A Uefa teve um papel fundamental na vitória do suíço, porque há muitos anos que um candidato apoiado pela Europa não vencia na Fifa. Blatter e Havelange não eram próximos da instituição europeia, com Infantino o cenário foi diferente. No dia 25 de fevereiro, os dirigentes europeus estiveram sempre ao seu lado e o ex-secretário-geral fez questão de manter a união, dormindo inclusive no mesmo hotel onde hospedavam os europeus, com quem fez todas as refeições, abrindo mão de uma hospedagem de luxo no famoso Bar au Lac.
ORGULHO DA FAMÍLIA
Os amigos e a família também estiveram em Zurique na passada sexta-feira. O suíço-italiano não era favorito, mas acreditava muito na vitória, de tal forma, que seus familiares prepararam até camisetas e cachecóis com a frase “We are molto stolz” (escrita em inglês, italiano e alemão), que significa: “Nós estamos muito orgulhosos”. A reportagem teve acesso às fotografias das comemorações e o primo revelou mais detalhes da festa.
- Foi um dia longo, estivemos todos reunidos numa sala dentro do pavilhão onde se realizou o congresso, mas acompanhávamos tudo pela televisão. No final, o Gianni veio lá, ele estava muito emocionado porque recordou o pai. Foi muito bonito, ficamos lá ainda uma hora com ele, antes da coletiva de imprensa. Depois jantámos todos juntos com o pessoal da Uefa que também estava com ele e fizemos uma bonita festa - revela Daniel.

O primo disse não saber ainda o salário que o espera na Fifa, mas em Brig comentam que será algo entre os “três e quatro milhões de euros por ano”. Nada que faça com os familiares considerem sequer deixar os seus respectivos empregos.
- Não sei como é a mentalidade em outros países, mas aqui ninguém vai deixar de trabalhar para viver às custas do Gianni. Ele vai ter um bom salário, o valor será público daqui a alguns dias. Mas as suas irmãs também têm bons trabalhos, vão seguir a carreira delas. Eu me dediquei ao salão de beleza, vou continuar com o meu cabeleireiro e continuamos todos unidos. Com certeza, que ele vai ajudar a mãe, mas a “mamma” é outra coisa. Se a gente vai jantar, e ele quer pegar tudo bem. Vamos para a algum lado e ele se oferece para pagar um hotel, o restaurante, tudo bem. Mas ninguém vai viver do salário mensal dele, isso não - garantiu o primo.

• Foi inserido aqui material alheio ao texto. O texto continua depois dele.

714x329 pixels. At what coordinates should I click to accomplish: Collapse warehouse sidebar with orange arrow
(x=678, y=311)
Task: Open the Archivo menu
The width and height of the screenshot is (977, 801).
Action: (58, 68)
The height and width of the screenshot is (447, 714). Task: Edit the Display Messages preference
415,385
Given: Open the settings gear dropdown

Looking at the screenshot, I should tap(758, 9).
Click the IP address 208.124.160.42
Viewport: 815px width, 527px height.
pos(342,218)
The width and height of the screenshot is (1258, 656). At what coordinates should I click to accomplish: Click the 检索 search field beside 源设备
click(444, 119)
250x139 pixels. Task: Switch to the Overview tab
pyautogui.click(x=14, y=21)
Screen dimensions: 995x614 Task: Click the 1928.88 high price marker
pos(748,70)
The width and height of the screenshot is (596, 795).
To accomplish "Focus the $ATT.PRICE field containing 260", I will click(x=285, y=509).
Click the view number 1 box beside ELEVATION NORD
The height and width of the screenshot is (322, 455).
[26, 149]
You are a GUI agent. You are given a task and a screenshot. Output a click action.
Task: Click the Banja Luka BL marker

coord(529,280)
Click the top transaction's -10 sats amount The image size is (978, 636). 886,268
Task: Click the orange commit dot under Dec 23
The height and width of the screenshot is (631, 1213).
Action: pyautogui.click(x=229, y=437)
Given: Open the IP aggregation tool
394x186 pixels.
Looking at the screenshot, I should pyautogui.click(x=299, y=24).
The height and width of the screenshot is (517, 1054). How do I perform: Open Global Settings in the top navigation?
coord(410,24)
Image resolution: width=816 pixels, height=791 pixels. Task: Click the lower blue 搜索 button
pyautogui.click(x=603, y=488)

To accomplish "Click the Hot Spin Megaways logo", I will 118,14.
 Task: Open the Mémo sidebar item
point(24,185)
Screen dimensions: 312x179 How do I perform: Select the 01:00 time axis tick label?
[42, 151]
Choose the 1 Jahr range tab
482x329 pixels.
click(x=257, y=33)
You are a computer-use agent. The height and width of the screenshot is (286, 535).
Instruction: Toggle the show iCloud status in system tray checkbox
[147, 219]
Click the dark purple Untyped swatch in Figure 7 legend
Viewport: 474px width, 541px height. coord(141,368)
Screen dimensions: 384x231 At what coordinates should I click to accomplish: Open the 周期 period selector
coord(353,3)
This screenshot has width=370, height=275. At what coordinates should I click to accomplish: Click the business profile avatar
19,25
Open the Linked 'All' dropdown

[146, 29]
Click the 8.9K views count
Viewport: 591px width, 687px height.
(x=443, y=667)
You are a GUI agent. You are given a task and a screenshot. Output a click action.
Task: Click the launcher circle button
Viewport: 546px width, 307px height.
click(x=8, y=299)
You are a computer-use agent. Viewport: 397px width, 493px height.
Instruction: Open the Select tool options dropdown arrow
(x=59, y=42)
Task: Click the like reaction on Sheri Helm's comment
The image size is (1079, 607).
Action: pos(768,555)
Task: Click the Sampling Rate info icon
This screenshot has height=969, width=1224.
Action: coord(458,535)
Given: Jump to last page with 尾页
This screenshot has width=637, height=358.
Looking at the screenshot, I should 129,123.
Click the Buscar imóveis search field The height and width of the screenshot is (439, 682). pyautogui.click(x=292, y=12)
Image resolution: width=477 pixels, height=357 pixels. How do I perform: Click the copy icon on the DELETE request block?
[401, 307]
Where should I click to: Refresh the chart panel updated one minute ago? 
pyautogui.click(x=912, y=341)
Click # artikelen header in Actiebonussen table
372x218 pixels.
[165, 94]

Por volta das 16h30, em Brig, o dia vai embora, o céu já escuro, fica totalmente preto, e o comércio local encerra as portas. No inverno, a neve é um cenário quase diário. No verão, as elevadas temperaturas não são agradáveis para muitos dos moradores que fogem da região. Em Visp, cidade de Blatter, mesmo do lado, o cenário é idêntico. O único centro comercial fica aberto apenas até às 19h, e o lugar mais movimentado é a estação de trens que conecta a cidade com as restantes regiões da Suíça.
Blatter ainda é mais famoso do que o vizinho ilustre da região. No restaurante do cunhado, todos conhecem o ex-presidente da Fifa, nem todos sabem quem é o jovem presidente da Fifa de origem italiana. Pelas ruas, a mesma coisa.
- Aqui em Valais, o fato do presidente da Fifa ser desta região ou ser brasileiro é exatamente igual para os moradores. Ninguém quer nem saber. Quando eles vêm aqui, poucos os reconhecem - disse o jornalista Samuele Burgener.
Blatter e Infantino agora vivem os dois em Zurique, mas foi em Visp que se encontraram no mês de dezembro, antes do Natal. Blatter contou que o mais jovem lhe fez uma visita. O primo de Infantino, Daniel, diz que foi um mero encontro casual. O testemunho passou de mãos, mas continua no mesmo lugar.